WHAT YOU HAVE TO DO:
Having located the line with "Where should I", repeat it and all remaining lines of the records exactly. Pictures do not belong in the answer.

+---+

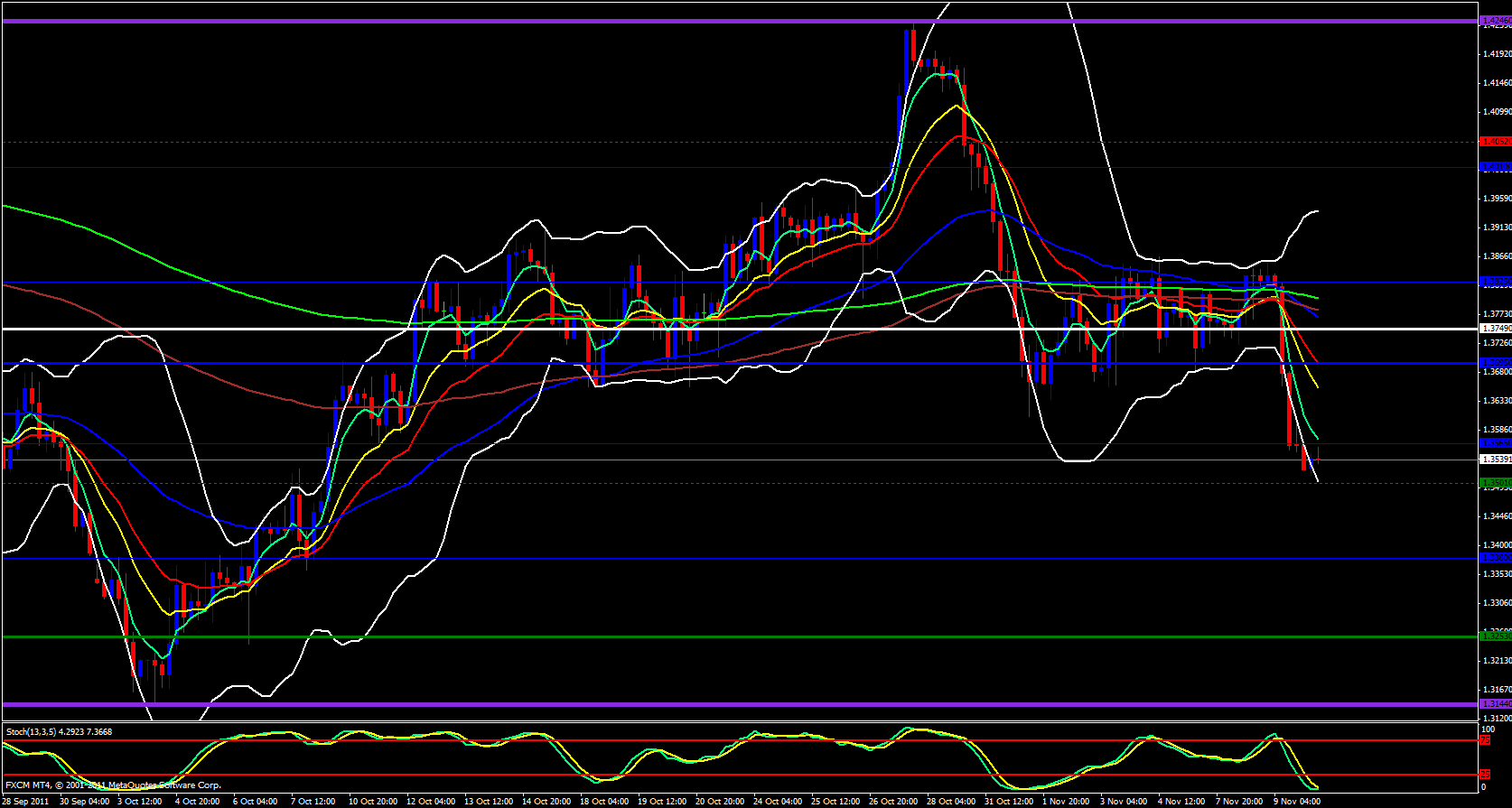Select the red 1.40520 price tag
The width and height of the screenshot is (1512, 808).
coord(1495,142)
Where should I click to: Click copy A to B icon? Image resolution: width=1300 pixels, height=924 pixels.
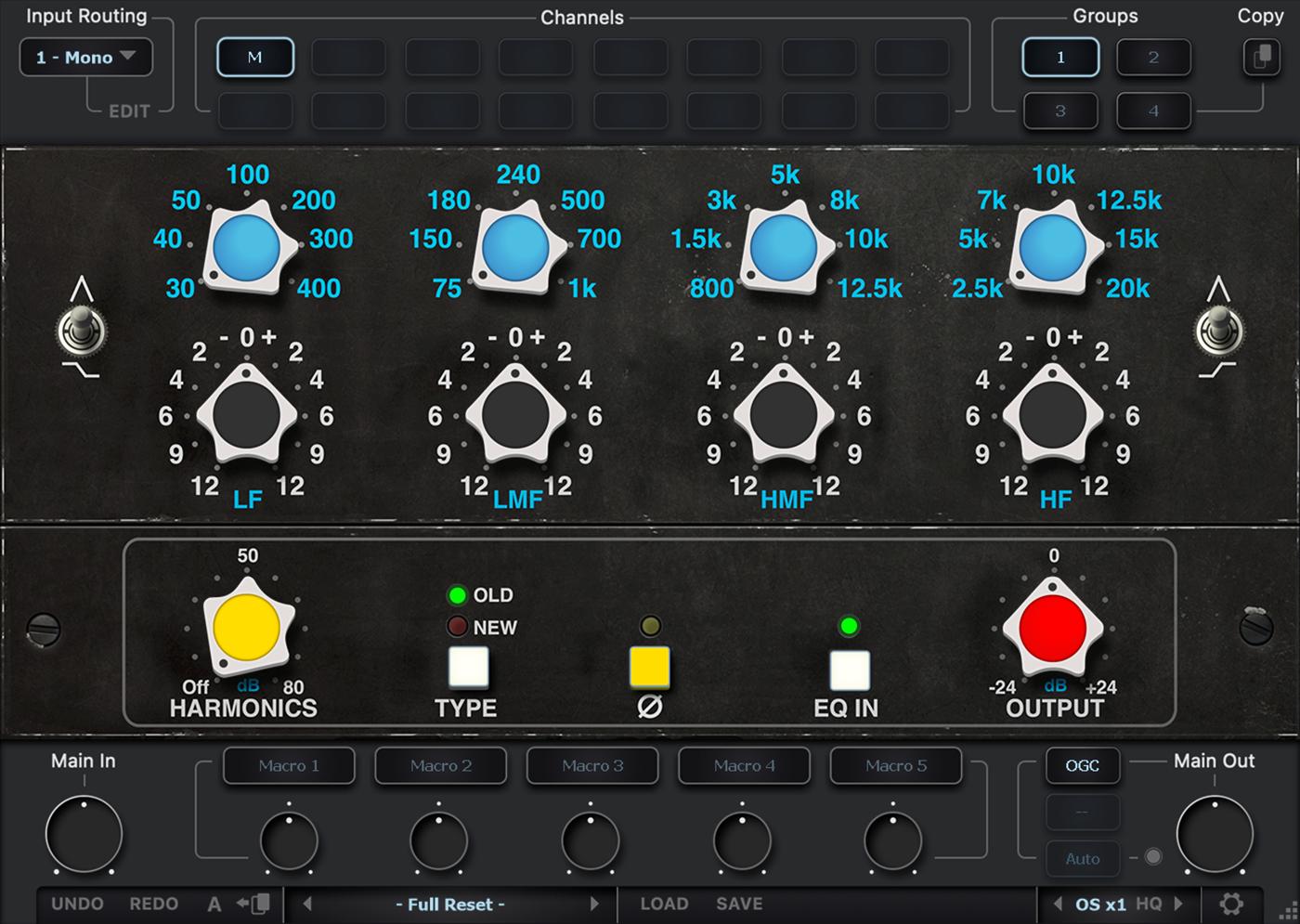(254, 904)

+---+

WRITTEN RESPONSE:
Where should I click to: Click copy A to B icon? Image resolution: width=1300 pixels, height=924 pixels.
(254, 904)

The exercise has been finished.